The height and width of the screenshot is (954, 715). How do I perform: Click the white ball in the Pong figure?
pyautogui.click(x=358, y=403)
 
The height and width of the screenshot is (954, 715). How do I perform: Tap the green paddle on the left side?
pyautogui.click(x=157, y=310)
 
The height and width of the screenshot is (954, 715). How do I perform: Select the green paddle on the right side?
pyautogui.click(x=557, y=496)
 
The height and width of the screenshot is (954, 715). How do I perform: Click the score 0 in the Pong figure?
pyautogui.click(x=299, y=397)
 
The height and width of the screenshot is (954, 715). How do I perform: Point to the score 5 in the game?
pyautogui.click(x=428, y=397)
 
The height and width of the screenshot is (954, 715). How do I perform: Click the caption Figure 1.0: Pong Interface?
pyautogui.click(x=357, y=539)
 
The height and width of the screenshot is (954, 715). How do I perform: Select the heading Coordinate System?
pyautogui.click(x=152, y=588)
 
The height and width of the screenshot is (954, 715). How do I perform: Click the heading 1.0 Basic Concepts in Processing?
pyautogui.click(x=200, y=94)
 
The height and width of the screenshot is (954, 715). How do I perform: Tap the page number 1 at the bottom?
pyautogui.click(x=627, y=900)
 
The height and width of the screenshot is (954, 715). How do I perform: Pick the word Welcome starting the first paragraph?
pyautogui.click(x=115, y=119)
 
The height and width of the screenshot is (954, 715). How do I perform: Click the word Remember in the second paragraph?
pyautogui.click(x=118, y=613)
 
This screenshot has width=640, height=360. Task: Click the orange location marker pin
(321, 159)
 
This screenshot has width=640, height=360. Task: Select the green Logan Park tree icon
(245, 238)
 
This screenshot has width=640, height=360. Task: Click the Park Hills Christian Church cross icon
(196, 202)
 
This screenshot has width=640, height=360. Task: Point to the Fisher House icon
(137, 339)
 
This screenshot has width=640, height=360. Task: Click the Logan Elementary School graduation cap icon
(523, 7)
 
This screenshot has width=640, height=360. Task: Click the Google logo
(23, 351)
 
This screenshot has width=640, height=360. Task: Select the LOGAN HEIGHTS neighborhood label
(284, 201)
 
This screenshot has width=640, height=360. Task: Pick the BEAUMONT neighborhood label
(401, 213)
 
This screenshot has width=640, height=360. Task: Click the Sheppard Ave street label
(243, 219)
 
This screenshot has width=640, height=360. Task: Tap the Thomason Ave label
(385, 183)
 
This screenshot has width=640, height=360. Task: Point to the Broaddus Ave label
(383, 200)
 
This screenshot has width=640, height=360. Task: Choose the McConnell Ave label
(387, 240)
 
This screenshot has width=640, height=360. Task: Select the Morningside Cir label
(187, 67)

**********

§ Exercise aim: Reproduce all of the material above word for word, keeping every line and every coordinate unchanged.

§ Worked answer:
The height and width of the screenshot is (954, 715). How do I perform: Click the white ball in the Pong figure?
pyautogui.click(x=358, y=403)
 
The height and width of the screenshot is (954, 715). How do I perform: Tap the green paddle on the left side?
pyautogui.click(x=157, y=310)
 
The height and width of the screenshot is (954, 715). How do I perform: Select the green paddle on the right side?
pyautogui.click(x=557, y=496)
 
The height and width of the screenshot is (954, 715). How do I perform: Click the score 0 in the Pong figure?
pyautogui.click(x=299, y=397)
 
The height and width of the screenshot is (954, 715). How do I perform: Point to the score 5 in the game?
pyautogui.click(x=428, y=397)
 
The height and width of the screenshot is (954, 715). How do I perform: Click the caption Figure 1.0: Pong Interface?
pyautogui.click(x=357, y=539)
 
The height and width of the screenshot is (954, 715). How do I perform: Select the heading Coordinate System?
pyautogui.click(x=152, y=588)
 
The height and width of the screenshot is (954, 715). How do I perform: Click the heading 1.0 Basic Concepts in Processing?
pyautogui.click(x=200, y=94)
 
The height and width of the screenshot is (954, 715). How do I perform: Tap the page number 1 at the bottom?
pyautogui.click(x=627, y=900)
 
The height and width of the screenshot is (954, 715). How do I perform: Pick the word Welcome starting the first paragraph?
pyautogui.click(x=115, y=119)
 
The height and width of the screenshot is (954, 715). How do I perform: Click the word Remember in the second paragraph?
pyautogui.click(x=118, y=613)
 
This screenshot has width=640, height=360. Task: Click the orange location marker pin
(321, 159)
 
This screenshot has width=640, height=360. Task: Select the green Logan Park tree icon
(245, 238)
 
This screenshot has width=640, height=360. Task: Click the Park Hills Christian Church cross icon
(196, 202)
 
This screenshot has width=640, height=360. Task: Point to the Fisher House icon
(137, 339)
 
This screenshot has width=640, height=360. Task: Click the Logan Elementary School graduation cap icon
(523, 7)
 
This screenshot has width=640, height=360. Task: Click the Google logo
(23, 351)
 
This screenshot has width=640, height=360. Task: Select the LOGAN HEIGHTS neighborhood label
(284, 201)
 
This screenshot has width=640, height=360. Task: Pick the BEAUMONT neighborhood label
(401, 213)
 
This screenshot has width=640, height=360. Task: Click the Sheppard Ave street label
(243, 219)
 
This screenshot has width=640, height=360. Task: Tap the Thomason Ave label
(385, 183)
 
This screenshot has width=640, height=360. Task: Point to the Broaddus Ave label
(383, 200)
 
This screenshot has width=640, height=360. Task: Choose the McConnell Ave label
(387, 240)
 
This screenshot has width=640, height=360. Task: Select the Morningside Cir label
(187, 67)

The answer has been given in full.